**Исходный листинг**
******

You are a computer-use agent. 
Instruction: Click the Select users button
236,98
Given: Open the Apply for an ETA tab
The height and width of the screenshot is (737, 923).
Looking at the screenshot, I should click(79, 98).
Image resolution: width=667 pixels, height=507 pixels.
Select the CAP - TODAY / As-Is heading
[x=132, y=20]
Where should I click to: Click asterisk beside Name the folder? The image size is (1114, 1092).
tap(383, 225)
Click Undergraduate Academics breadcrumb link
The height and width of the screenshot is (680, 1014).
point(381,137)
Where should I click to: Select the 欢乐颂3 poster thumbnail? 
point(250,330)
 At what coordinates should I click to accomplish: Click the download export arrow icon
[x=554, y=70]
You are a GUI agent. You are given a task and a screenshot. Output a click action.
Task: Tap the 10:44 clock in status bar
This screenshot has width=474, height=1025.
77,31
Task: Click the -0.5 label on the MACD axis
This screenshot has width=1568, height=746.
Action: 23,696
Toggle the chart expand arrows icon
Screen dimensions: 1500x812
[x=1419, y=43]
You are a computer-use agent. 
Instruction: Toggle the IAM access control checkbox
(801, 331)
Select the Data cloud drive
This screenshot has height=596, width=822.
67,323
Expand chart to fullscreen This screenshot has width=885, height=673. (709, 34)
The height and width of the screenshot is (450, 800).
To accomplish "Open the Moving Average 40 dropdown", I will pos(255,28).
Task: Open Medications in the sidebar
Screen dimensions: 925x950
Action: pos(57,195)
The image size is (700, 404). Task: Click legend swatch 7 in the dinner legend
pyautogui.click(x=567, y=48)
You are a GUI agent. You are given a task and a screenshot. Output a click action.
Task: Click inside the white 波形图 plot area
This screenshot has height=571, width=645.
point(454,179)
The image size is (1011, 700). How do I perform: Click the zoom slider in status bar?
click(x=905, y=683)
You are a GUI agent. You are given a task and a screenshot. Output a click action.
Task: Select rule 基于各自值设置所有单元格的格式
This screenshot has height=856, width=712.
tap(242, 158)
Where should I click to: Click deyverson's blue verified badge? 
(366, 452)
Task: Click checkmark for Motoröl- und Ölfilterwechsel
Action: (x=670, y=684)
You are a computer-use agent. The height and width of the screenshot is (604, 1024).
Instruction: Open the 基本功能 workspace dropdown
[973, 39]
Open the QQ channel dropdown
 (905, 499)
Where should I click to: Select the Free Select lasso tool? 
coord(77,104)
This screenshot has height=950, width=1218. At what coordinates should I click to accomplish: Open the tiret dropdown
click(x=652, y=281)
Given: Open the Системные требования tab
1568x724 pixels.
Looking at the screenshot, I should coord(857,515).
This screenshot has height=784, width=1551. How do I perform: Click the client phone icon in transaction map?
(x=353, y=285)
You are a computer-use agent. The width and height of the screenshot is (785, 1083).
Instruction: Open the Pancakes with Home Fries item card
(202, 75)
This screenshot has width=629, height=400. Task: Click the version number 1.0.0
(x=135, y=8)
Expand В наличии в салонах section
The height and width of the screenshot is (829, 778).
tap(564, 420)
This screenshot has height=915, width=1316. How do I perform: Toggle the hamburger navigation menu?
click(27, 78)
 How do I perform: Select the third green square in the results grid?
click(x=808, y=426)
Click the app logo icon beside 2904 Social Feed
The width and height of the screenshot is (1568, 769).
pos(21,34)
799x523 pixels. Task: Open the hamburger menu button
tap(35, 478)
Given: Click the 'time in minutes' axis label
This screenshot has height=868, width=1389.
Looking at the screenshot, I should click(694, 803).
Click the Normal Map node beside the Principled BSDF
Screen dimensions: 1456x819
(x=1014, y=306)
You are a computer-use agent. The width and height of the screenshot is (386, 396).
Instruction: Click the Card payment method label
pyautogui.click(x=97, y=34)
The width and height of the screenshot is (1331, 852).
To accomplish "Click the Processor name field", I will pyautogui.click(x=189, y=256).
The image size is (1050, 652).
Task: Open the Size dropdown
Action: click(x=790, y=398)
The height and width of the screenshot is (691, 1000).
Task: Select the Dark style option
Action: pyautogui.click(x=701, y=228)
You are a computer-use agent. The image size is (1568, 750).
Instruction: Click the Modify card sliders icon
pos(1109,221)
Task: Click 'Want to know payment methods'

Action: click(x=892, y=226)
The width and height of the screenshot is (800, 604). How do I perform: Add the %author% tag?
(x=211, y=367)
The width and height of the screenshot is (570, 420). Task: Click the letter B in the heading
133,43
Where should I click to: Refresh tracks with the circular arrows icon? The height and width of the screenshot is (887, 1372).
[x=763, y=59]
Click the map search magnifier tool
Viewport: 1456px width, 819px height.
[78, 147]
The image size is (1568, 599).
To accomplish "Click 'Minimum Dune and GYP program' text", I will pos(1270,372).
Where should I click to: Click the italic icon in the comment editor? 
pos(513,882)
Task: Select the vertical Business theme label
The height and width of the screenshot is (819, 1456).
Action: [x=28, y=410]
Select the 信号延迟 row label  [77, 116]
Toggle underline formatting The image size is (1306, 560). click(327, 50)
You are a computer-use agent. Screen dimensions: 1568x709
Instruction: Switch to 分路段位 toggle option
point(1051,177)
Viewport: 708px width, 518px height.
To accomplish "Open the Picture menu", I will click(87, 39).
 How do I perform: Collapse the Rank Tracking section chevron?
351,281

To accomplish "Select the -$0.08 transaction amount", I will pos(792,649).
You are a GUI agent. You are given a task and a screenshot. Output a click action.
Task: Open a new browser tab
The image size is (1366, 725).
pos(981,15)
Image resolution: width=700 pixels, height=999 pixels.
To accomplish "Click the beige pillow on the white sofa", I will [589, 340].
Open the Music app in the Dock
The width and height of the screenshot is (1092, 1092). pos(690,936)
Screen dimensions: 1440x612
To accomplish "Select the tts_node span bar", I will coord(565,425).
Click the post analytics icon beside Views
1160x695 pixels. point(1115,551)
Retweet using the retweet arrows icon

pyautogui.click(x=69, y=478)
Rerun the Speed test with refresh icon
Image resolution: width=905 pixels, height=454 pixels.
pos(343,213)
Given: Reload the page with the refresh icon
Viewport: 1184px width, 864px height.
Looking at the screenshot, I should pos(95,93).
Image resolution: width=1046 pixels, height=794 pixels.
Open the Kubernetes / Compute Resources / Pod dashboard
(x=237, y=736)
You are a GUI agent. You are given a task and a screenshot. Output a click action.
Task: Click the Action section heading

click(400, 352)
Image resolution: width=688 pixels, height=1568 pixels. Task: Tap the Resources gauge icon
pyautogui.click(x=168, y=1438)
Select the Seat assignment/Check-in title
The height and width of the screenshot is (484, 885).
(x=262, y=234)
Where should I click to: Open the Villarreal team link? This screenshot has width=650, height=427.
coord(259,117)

******

**Формулировка задания**
Перепишите без изменений строки приведенного выше листинга: начните со строки, содержащей «Task: Open Medications in the sidebar», и закончите строкой, содержащей «tap(242, 158)», включив обе эти строки.

**Письменный ответ**
Task: Open Medications in the sidebar
Screen dimensions: 925x950
Action: pos(57,195)
The image size is (700, 404). Task: Click legend swatch 7 in the dinner legend
pyautogui.click(x=567, y=48)
You are a GUI agent. You are given a task and a screenshot. Output a click action.
Task: Click inside the white 波形图 plot area
This screenshot has height=571, width=645.
point(454,179)
The image size is (1011, 700). How do I perform: Click the zoom slider in status bar?
click(x=905, y=683)
You are a GUI agent. You are given a task and a screenshot. Output a click action.
Task: Select rule 基于各自值设置所有单元格的格式
This screenshot has height=856, width=712.
tap(242, 158)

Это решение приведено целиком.